[Click-target data]
──────────────────────────────
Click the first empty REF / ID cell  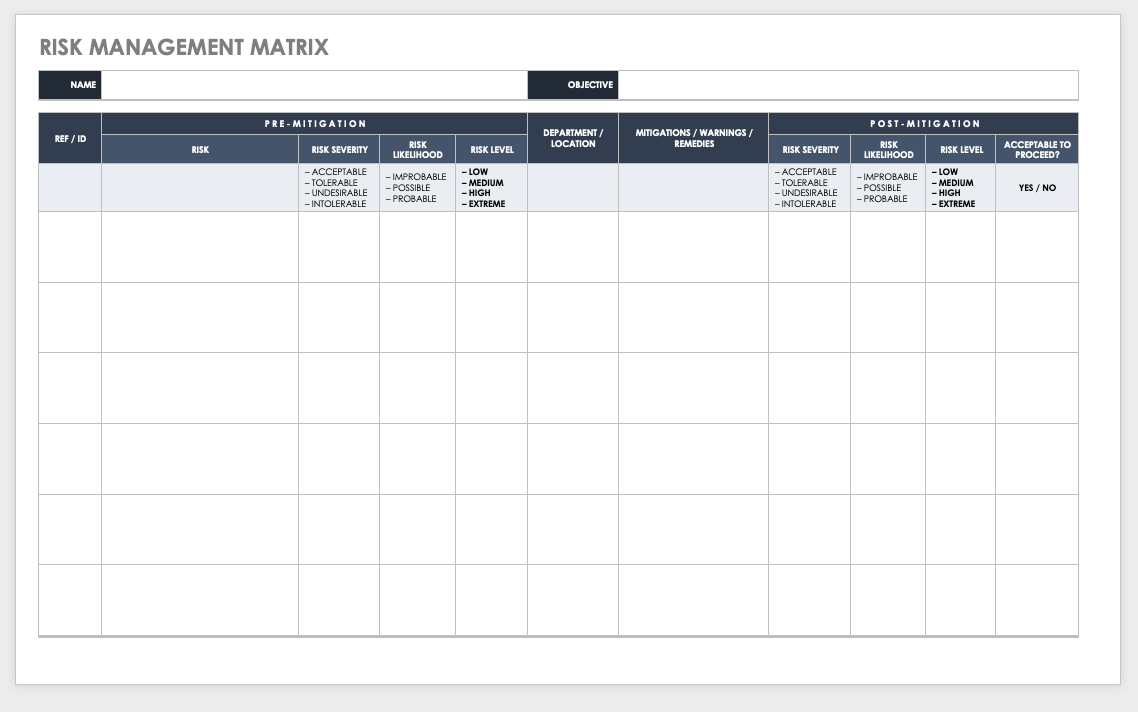tap(70, 247)
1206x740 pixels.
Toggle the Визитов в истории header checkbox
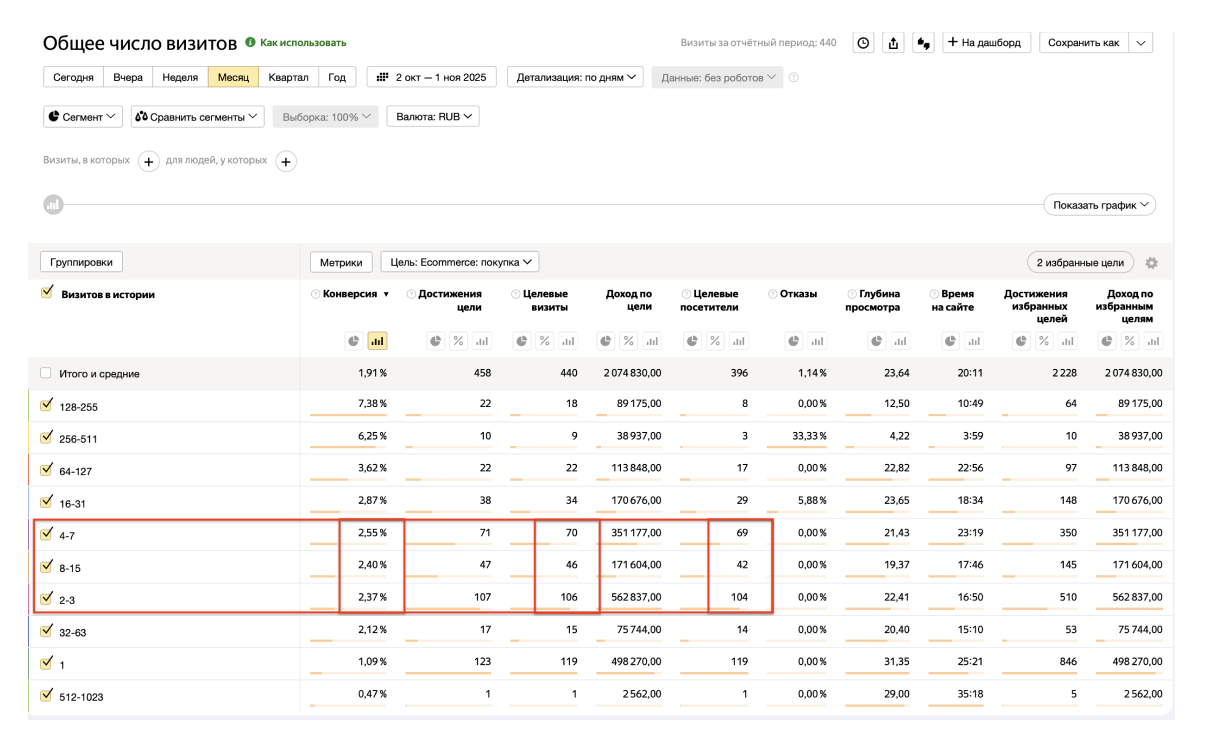click(x=47, y=293)
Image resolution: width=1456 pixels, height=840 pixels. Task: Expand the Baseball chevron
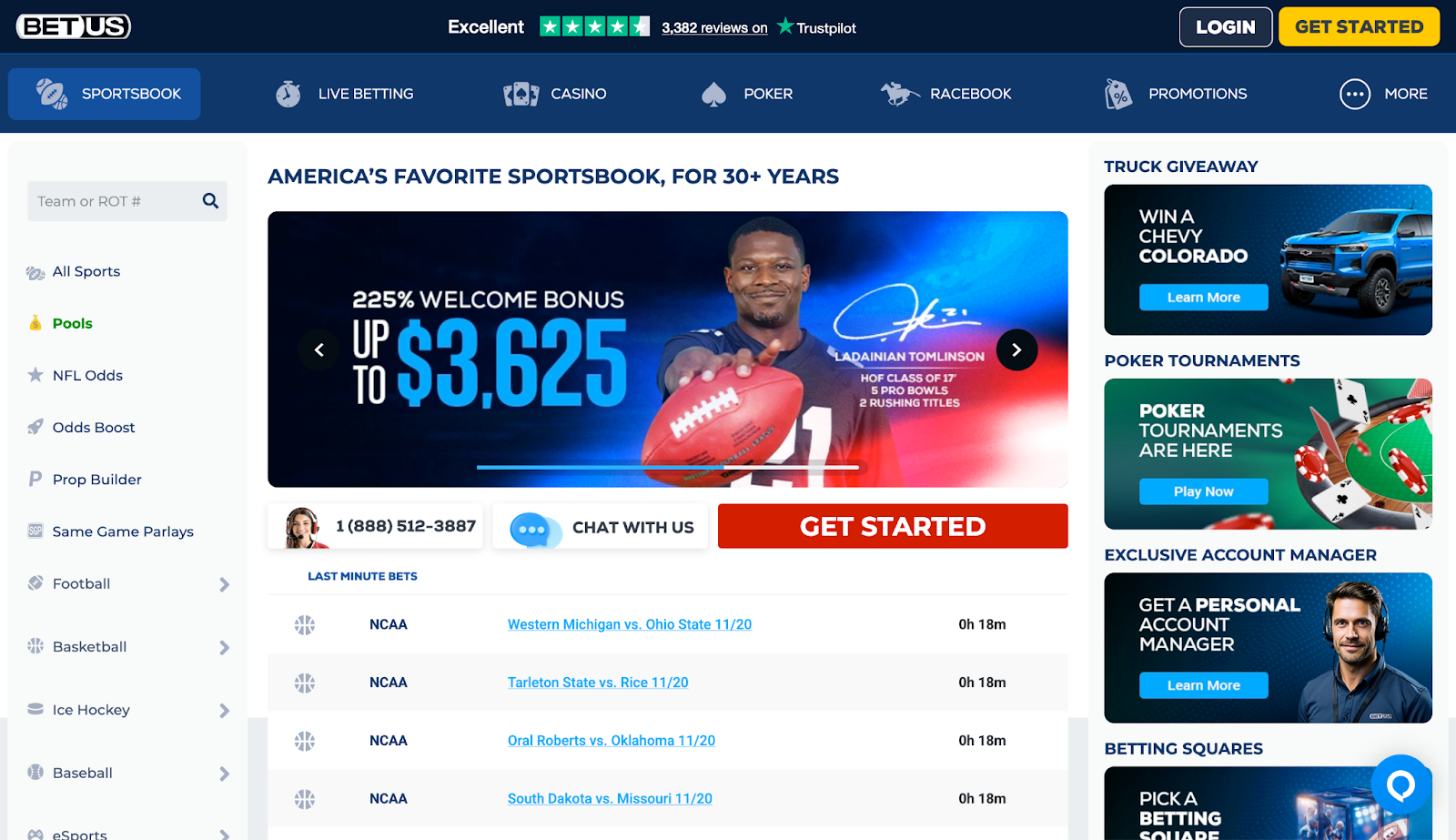(224, 774)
──────────────────────────────
*Work to complete*
Rewrite the listing starting at the line containing "Image resolution: width=1456" and ending at the last line of the listing, both included, keeping the requests and shifting every coordinate in the answers by -14. Leave the pictures out.

*Output of the task*
Image resolution: width=1456 pixels, height=840 pixels. Task: Expand the Baseball chevron
(210, 760)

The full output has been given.